■ **Problem statement**
Reproduce the records word for word, from the line with "Given: Click the APOLLA logo" up to and including the last line of the records. Leave the pictures out.

■ **Supplied data**
----
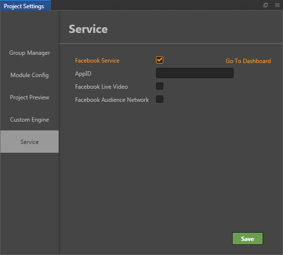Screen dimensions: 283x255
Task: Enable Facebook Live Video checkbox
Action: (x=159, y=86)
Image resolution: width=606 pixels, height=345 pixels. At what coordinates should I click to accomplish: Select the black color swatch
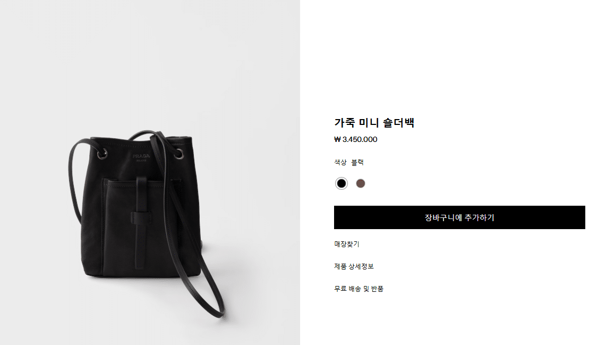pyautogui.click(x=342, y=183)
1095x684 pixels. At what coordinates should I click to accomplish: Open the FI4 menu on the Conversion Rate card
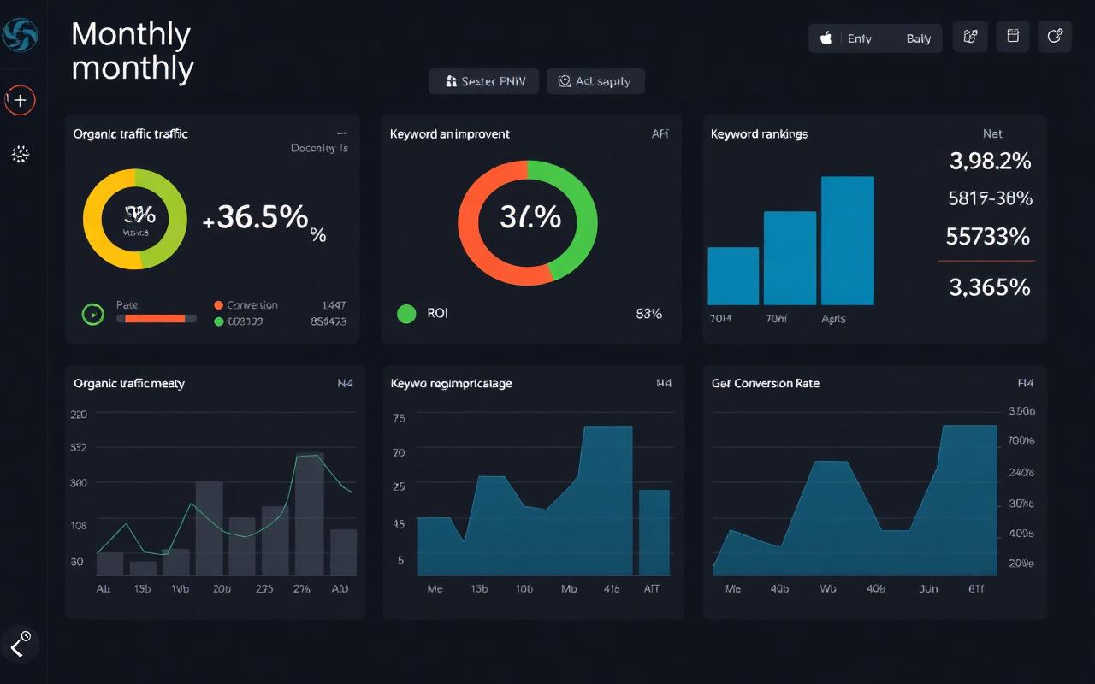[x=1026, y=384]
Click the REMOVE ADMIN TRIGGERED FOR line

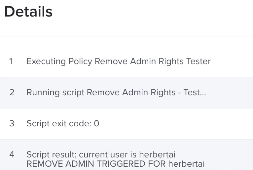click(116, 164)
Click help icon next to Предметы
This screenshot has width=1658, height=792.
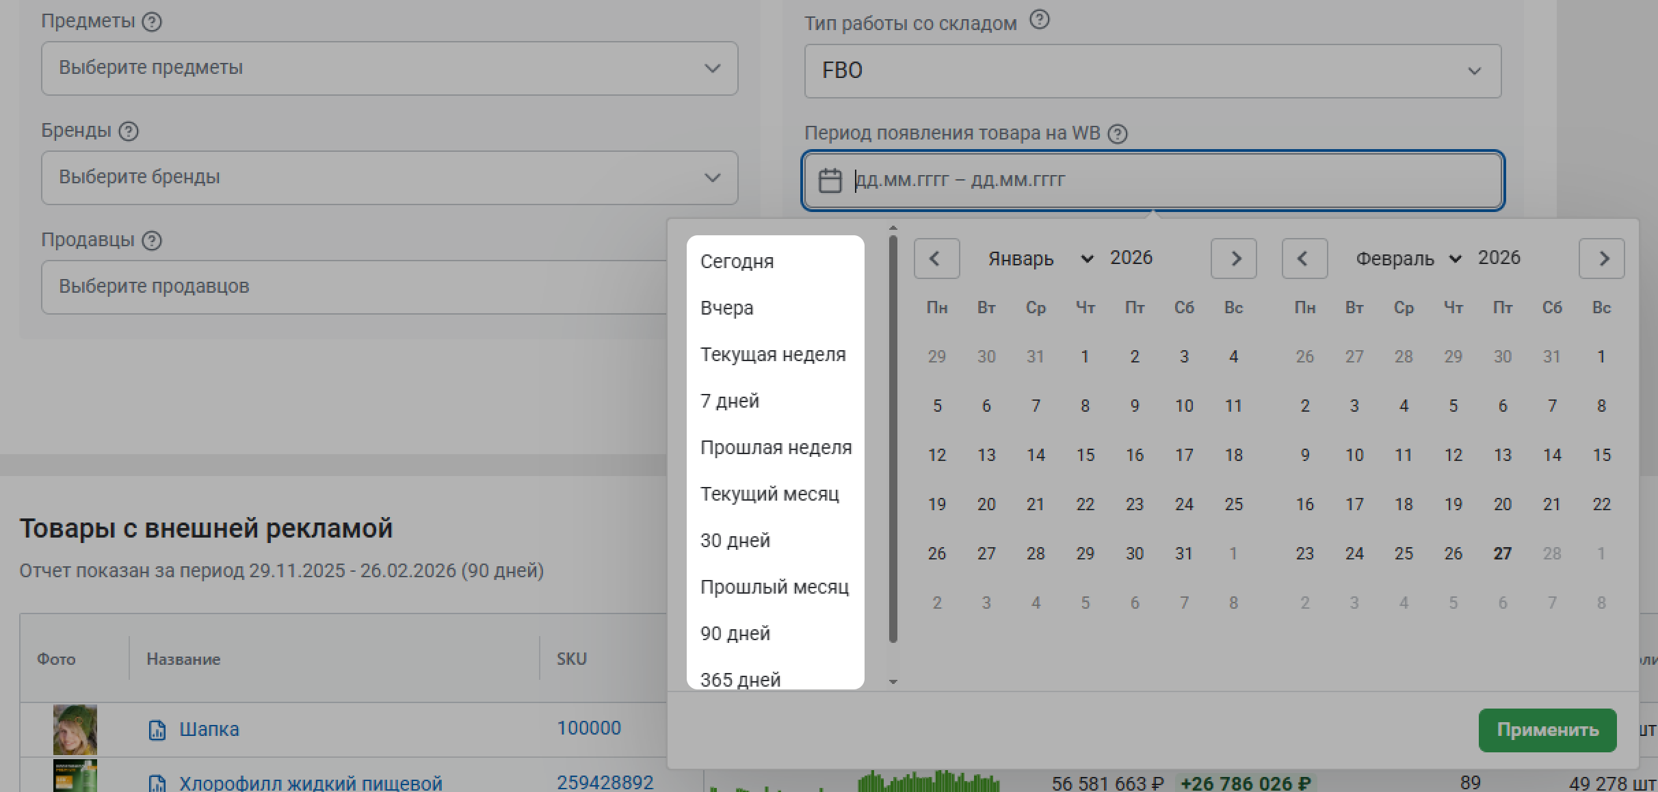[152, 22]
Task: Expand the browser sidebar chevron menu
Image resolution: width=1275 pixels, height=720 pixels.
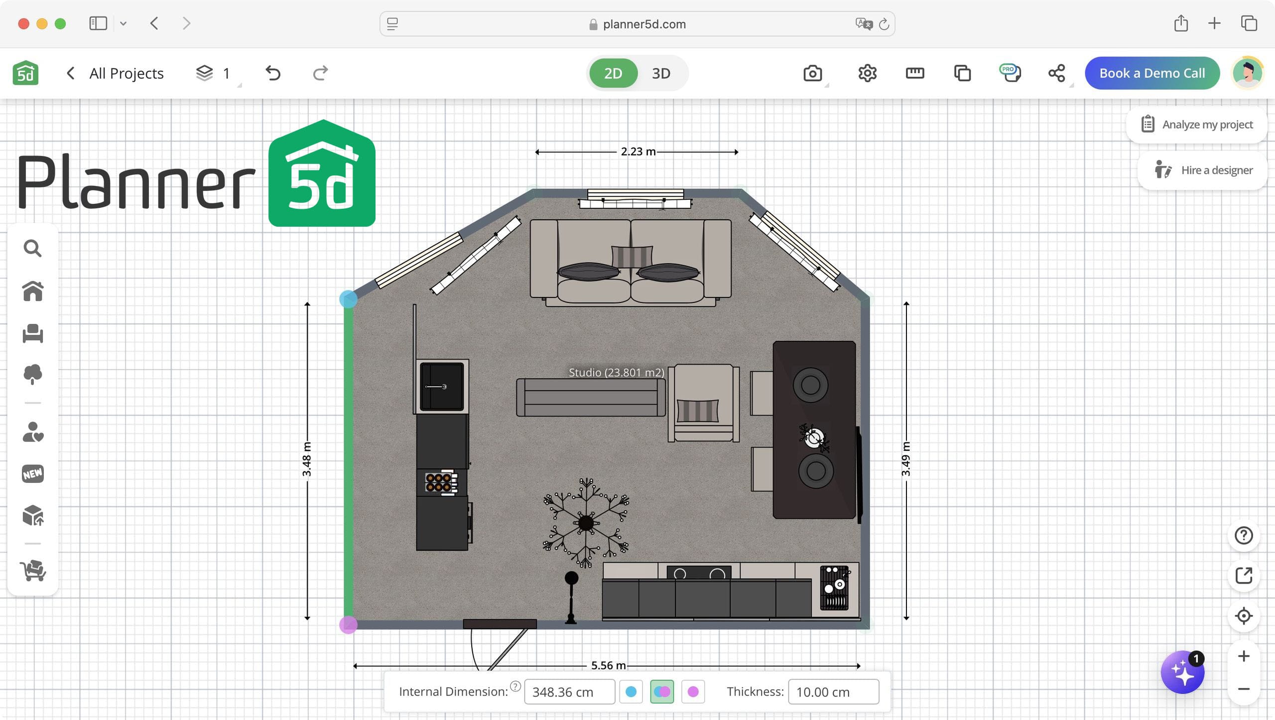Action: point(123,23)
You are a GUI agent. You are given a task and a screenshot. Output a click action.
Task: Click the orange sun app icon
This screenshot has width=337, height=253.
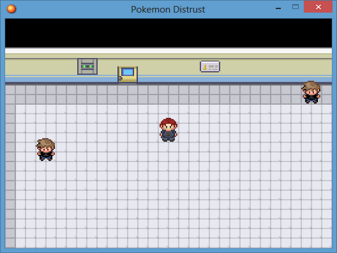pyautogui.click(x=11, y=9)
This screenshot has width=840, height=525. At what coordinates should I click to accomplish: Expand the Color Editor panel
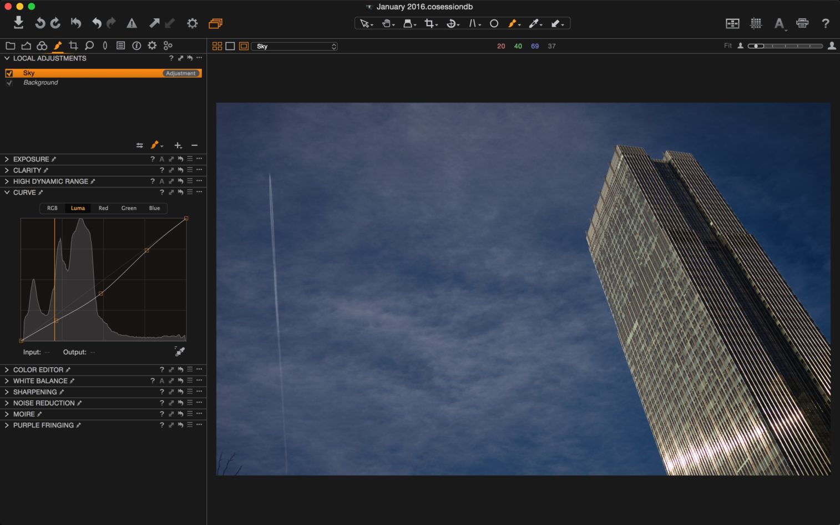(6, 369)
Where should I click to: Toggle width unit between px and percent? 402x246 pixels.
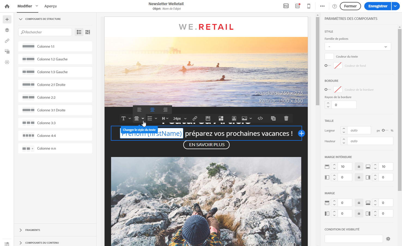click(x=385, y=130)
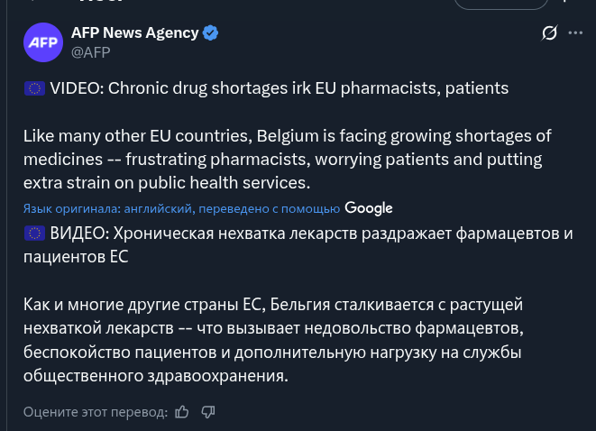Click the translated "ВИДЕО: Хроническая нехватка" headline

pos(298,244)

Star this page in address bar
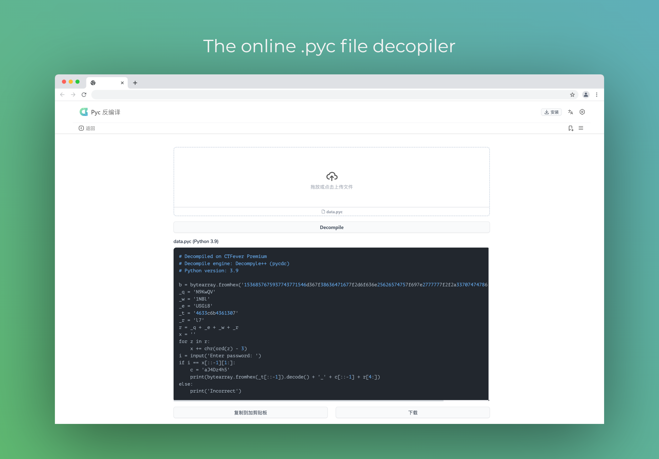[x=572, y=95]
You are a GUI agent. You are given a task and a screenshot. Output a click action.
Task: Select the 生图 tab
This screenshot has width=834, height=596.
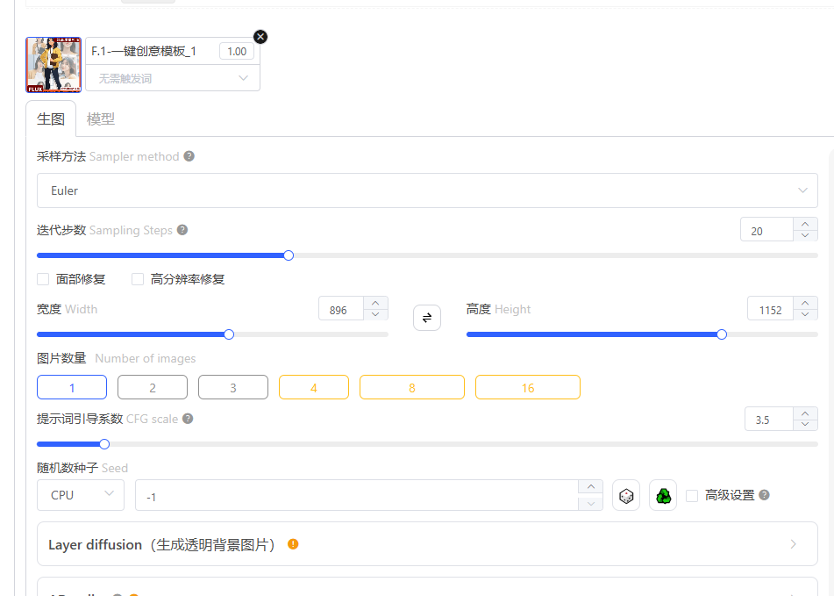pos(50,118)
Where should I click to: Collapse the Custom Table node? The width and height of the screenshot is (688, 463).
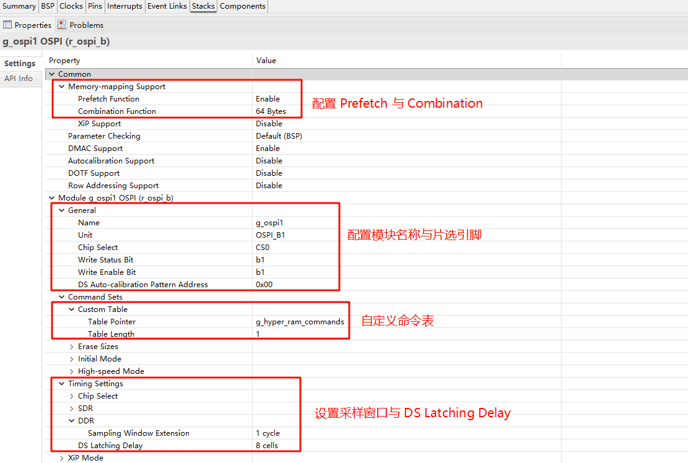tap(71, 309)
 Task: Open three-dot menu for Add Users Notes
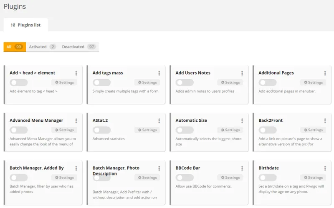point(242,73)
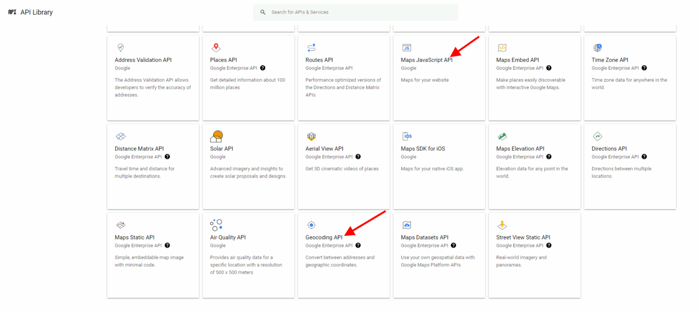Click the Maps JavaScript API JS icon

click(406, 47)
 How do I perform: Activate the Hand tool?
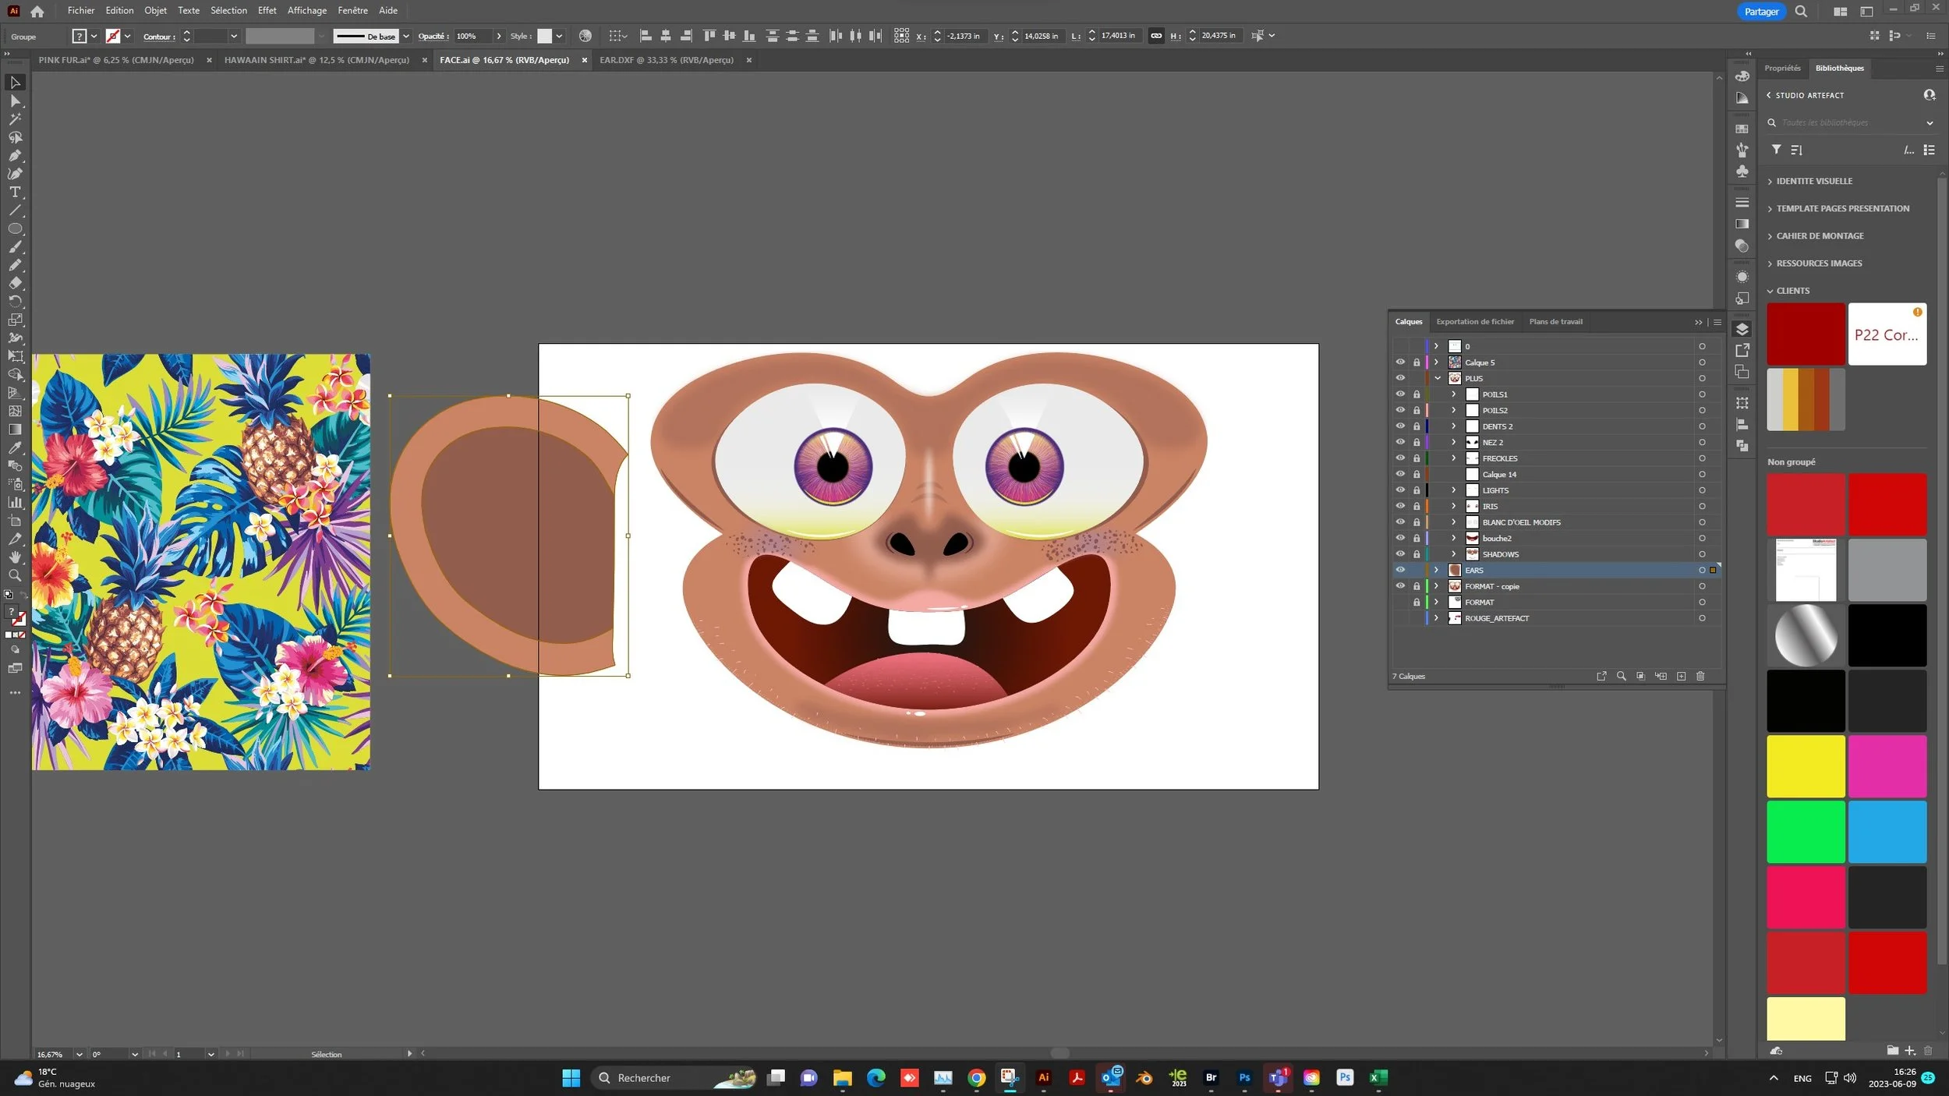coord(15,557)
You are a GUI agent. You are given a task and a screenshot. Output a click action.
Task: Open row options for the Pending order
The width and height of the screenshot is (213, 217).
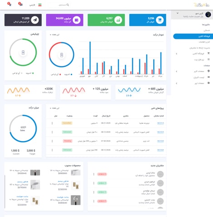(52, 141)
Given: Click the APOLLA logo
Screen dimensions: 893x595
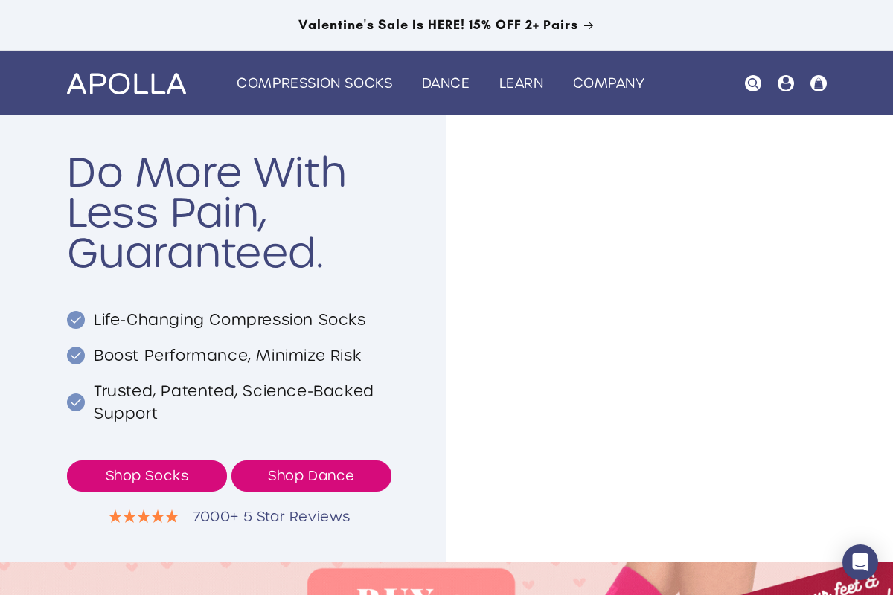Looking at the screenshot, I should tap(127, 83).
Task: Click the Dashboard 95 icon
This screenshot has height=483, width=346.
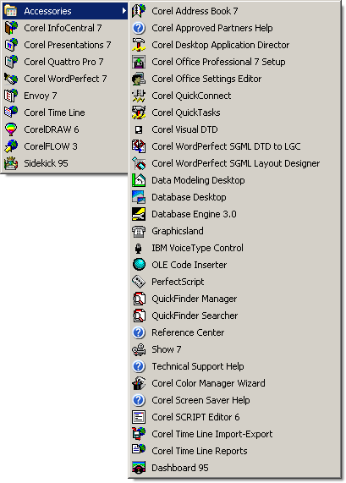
----
■ **Worked solution**
Given: Click the APOLLA logo
Screen dimensions: 893x595
Looking at the screenshot, I should tap(127, 83).
Task: Click the Dashboard 95 icon
This screenshot has height=483, width=346.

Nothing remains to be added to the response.